* _Given data_:
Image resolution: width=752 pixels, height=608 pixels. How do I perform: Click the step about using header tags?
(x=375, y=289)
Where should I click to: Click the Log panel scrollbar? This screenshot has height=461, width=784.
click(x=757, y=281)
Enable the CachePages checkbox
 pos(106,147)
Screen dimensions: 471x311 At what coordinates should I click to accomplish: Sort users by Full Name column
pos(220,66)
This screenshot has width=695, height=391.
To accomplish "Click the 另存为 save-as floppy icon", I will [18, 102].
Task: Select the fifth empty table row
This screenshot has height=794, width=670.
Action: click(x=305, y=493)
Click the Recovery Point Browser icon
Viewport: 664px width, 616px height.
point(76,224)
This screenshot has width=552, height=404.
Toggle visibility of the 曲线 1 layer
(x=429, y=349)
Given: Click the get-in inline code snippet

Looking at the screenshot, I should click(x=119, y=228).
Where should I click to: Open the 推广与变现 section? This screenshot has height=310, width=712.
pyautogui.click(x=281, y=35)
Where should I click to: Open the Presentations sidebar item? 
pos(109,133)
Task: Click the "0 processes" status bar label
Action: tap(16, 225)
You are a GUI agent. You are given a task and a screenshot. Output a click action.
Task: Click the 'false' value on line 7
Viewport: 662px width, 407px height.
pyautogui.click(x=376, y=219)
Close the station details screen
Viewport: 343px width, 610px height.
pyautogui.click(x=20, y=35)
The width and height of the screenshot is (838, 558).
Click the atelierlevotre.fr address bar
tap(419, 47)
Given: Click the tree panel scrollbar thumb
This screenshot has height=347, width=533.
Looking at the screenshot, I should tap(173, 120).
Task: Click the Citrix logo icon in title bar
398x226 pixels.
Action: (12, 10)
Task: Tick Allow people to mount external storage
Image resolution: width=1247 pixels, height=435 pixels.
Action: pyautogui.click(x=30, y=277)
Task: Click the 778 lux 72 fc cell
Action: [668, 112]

* _Task instructions_:
Look through the entries, and return every line that the word "icon" appears in.

* _Exercise output_:
To accomplish "Click the 另存为 save-as floppy icon", I will [18, 102].
Click the Recovery Point Browser icon
Task: Click the Citrix logo icon in title bar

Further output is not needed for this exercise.